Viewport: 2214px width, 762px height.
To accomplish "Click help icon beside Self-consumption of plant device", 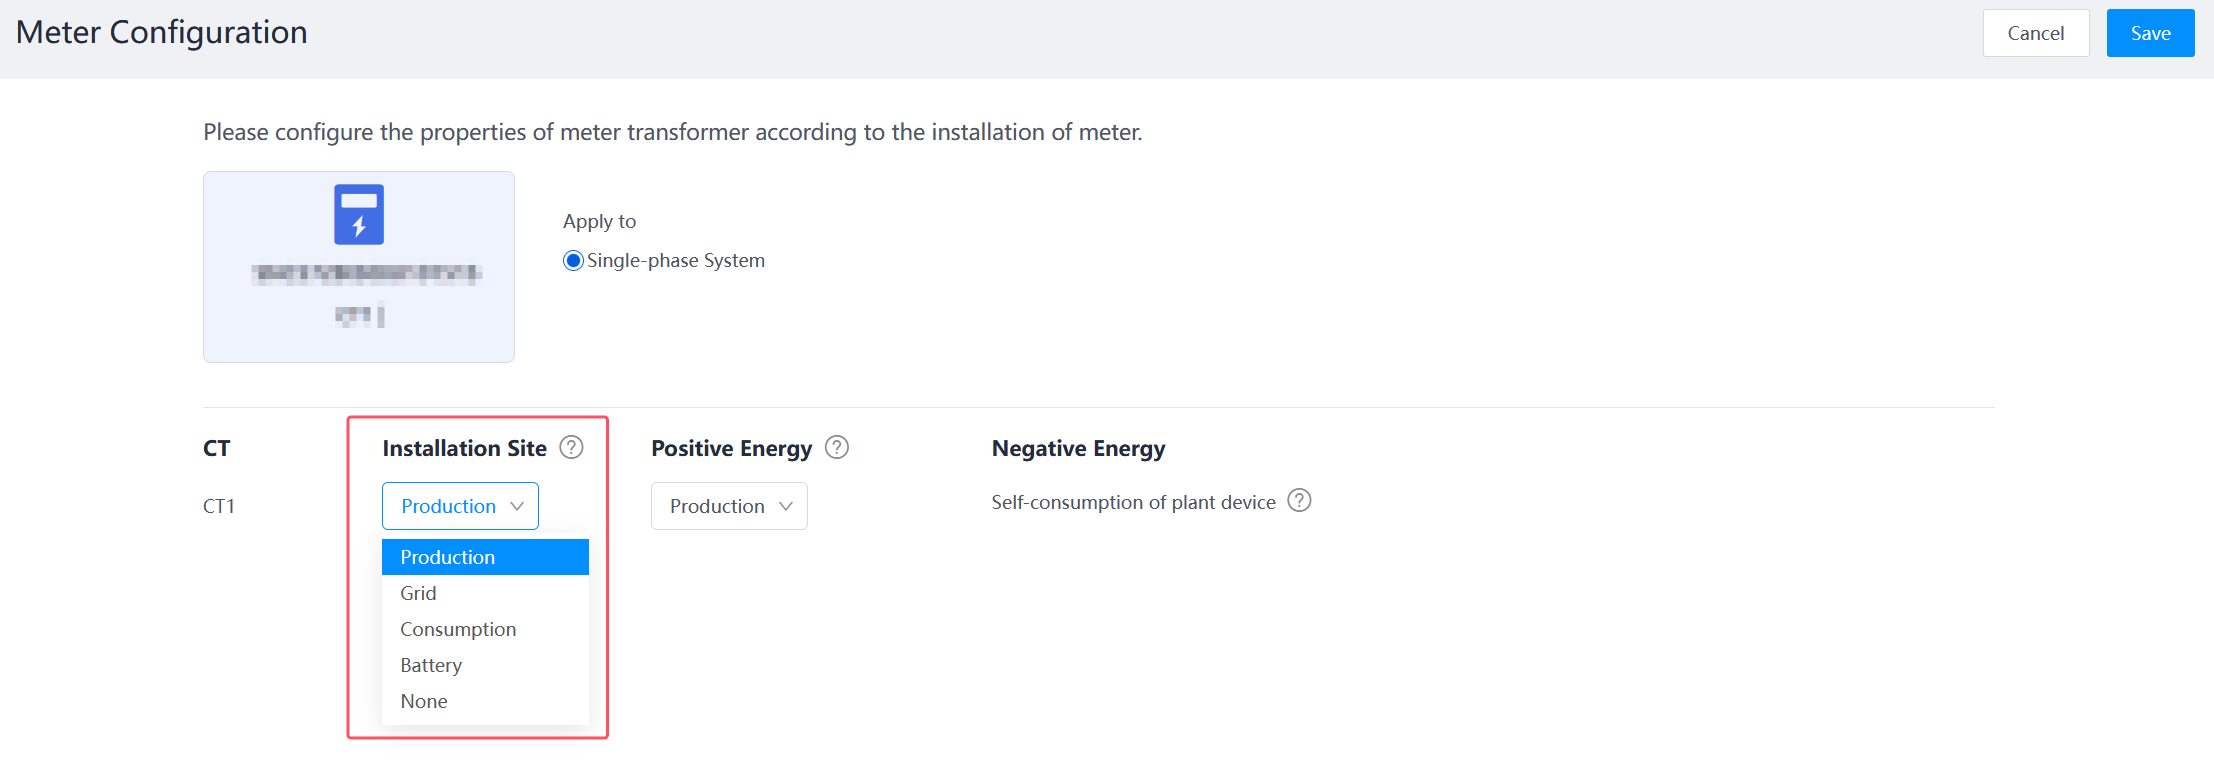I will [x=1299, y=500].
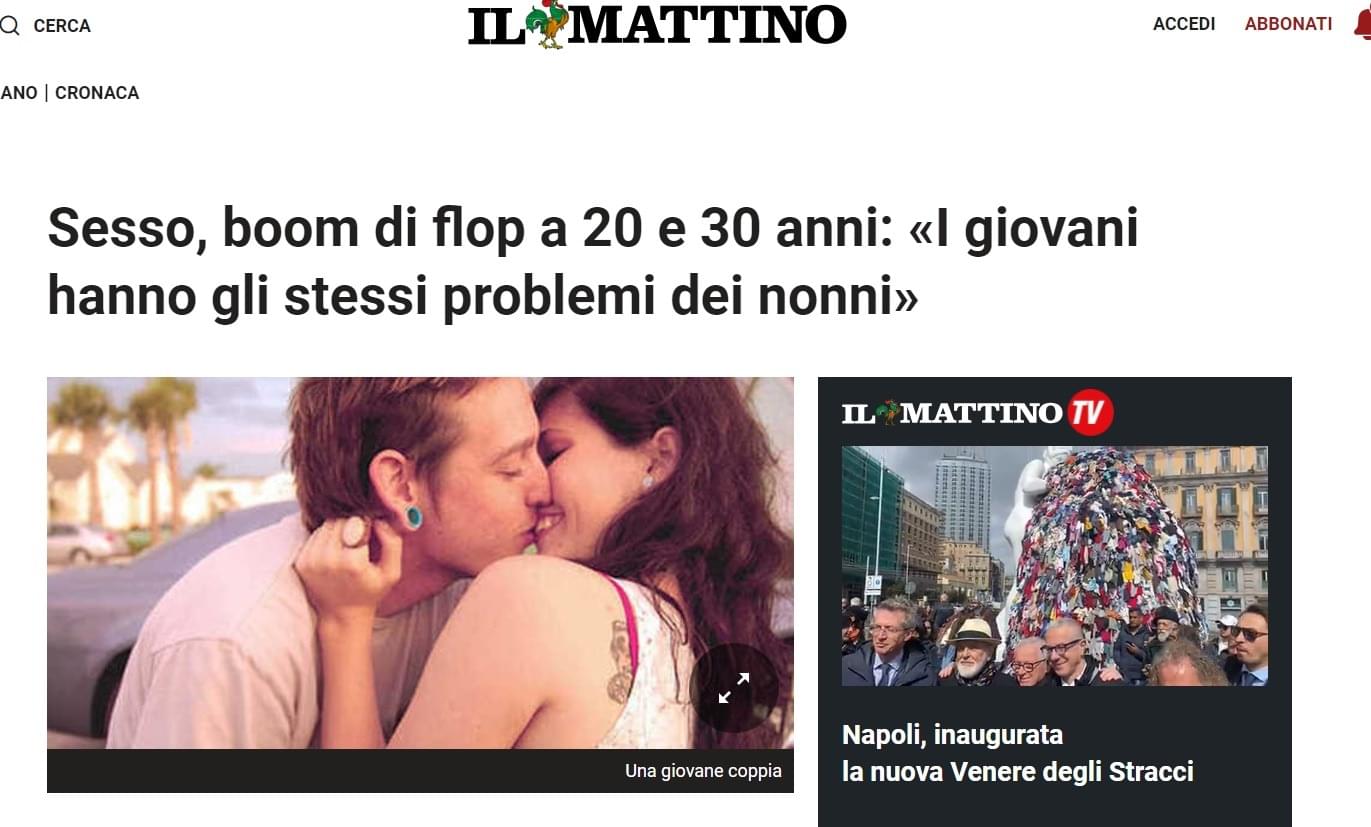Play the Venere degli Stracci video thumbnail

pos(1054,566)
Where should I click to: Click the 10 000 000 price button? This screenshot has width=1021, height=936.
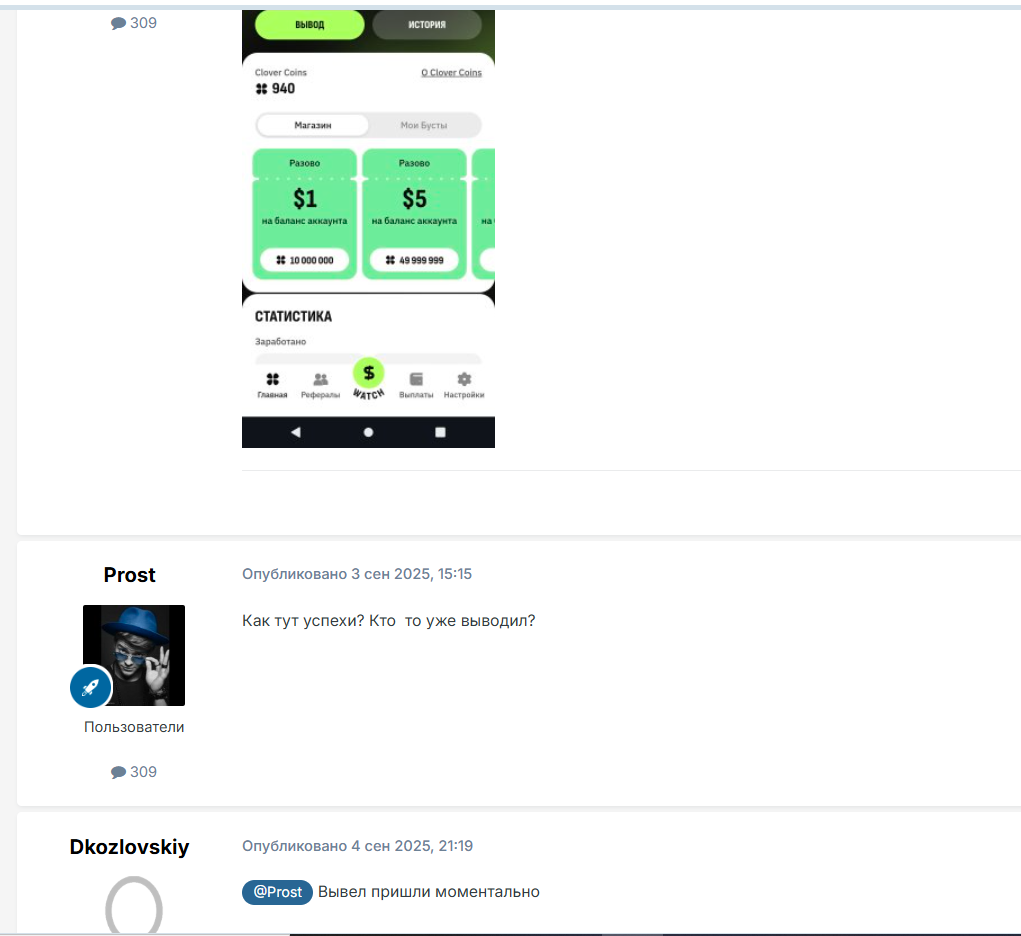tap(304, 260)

┄┄┄┄┄┄┄┄┄┄

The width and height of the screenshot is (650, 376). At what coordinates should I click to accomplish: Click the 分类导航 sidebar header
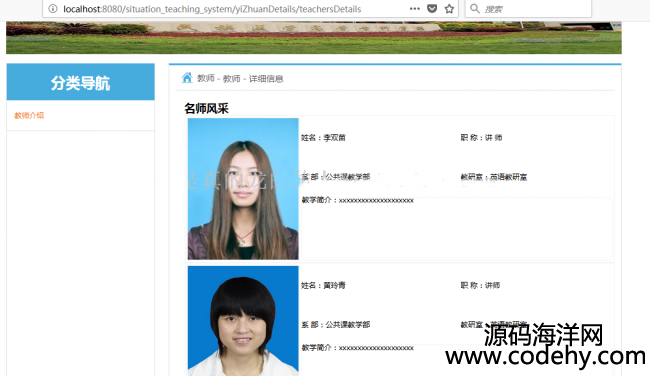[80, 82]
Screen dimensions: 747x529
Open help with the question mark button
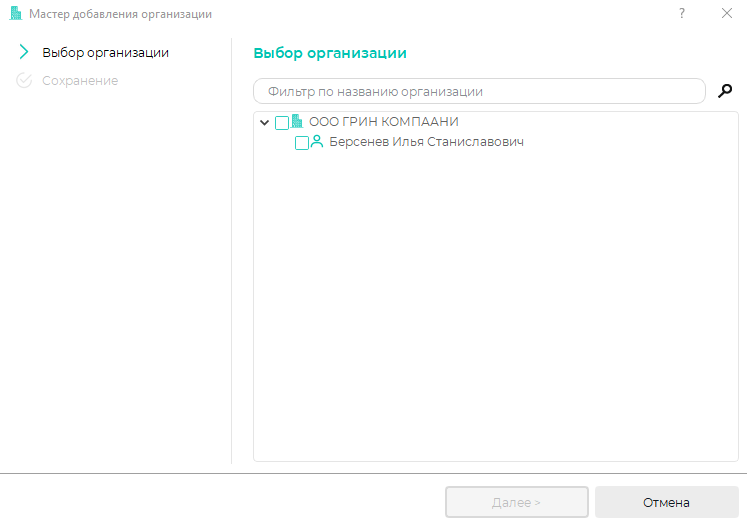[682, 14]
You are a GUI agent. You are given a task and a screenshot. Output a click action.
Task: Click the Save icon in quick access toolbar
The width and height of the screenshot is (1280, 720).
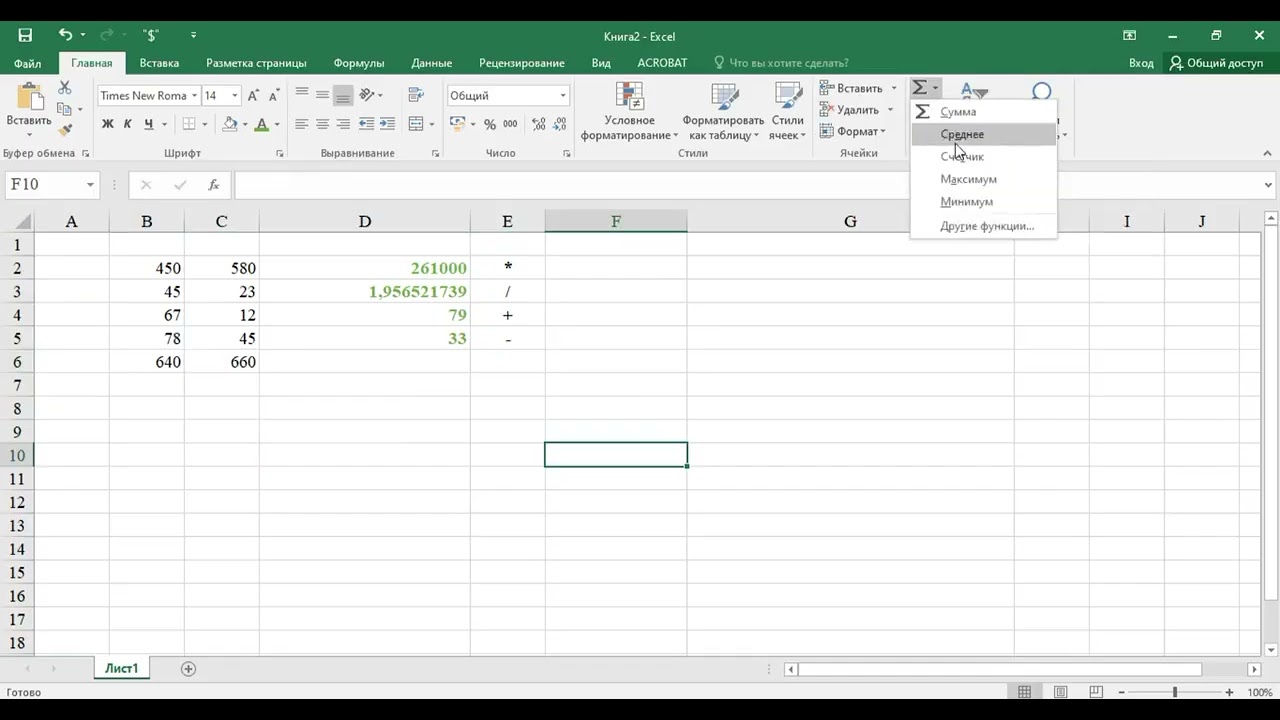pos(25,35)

┄┄┄┄┄┄┄┄┄┄

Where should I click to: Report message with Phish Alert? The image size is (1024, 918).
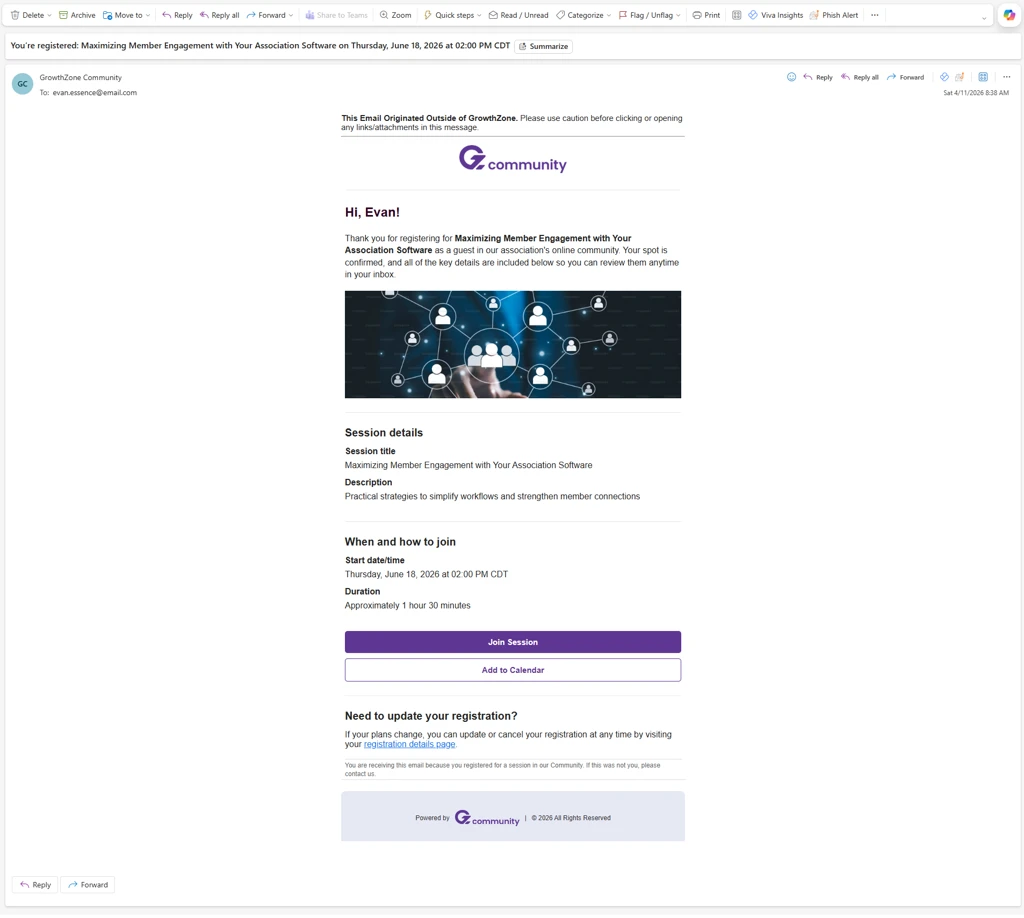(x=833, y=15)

┄┄┄┄┄┄┄┄┄┄

TASK TO CARRY OUT: Turn the records into a Markdown table with the columns Row and Text, starting at the line that has "Where should I click to: Report" and stopping after the line that has "(x=833, y=15)". Number each line, skip blank lines, and leave the pictures out.

FULL RESPONSE:
| Row | Text |
|---|---|
| 1 | Where should I click to: Report message with Phish Alert? The image size is (1024, 918). |
| 2 | (x=833, y=15) |